WHAT IS EXPECTED – List every line in the records that contains the word "Find".
Segment Open
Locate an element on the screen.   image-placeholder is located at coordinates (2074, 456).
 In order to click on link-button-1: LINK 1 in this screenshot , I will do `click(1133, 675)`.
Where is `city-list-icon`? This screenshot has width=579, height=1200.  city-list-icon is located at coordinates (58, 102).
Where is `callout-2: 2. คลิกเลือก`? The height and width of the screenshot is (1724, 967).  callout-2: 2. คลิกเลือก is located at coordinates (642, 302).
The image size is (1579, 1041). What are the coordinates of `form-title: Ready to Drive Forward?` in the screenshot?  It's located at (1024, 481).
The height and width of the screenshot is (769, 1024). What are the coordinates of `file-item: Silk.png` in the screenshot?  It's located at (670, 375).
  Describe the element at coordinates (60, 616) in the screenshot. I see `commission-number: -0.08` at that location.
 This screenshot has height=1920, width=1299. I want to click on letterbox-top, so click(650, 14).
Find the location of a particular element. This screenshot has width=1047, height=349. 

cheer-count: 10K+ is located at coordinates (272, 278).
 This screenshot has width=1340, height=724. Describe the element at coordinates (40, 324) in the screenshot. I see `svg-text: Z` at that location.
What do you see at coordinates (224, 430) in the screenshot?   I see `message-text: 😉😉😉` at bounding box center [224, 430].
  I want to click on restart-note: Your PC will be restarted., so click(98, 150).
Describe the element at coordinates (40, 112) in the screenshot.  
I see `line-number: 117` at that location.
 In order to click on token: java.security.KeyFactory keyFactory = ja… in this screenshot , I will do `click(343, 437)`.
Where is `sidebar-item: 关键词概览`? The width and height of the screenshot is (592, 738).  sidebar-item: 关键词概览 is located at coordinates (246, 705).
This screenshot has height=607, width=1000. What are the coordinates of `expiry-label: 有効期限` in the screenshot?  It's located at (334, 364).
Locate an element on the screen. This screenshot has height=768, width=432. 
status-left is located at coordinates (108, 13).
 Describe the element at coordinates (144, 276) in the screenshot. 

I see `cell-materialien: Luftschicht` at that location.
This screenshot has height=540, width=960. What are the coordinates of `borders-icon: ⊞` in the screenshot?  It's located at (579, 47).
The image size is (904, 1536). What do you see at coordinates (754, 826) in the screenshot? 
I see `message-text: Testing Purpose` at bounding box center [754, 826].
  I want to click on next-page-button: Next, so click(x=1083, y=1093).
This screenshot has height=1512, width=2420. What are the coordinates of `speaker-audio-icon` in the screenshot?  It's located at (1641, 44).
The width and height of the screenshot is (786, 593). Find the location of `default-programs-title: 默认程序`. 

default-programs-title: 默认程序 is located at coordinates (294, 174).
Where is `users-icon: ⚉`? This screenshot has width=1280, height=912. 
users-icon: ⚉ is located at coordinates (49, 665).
Segment Closed
EXERCISE RESPONSE –
Find the location of a particular element. This screenshot has width=1047, height=349. 
The width and height of the screenshot is (786, 593). Find the location of `default-programs-title: 默认程序`. 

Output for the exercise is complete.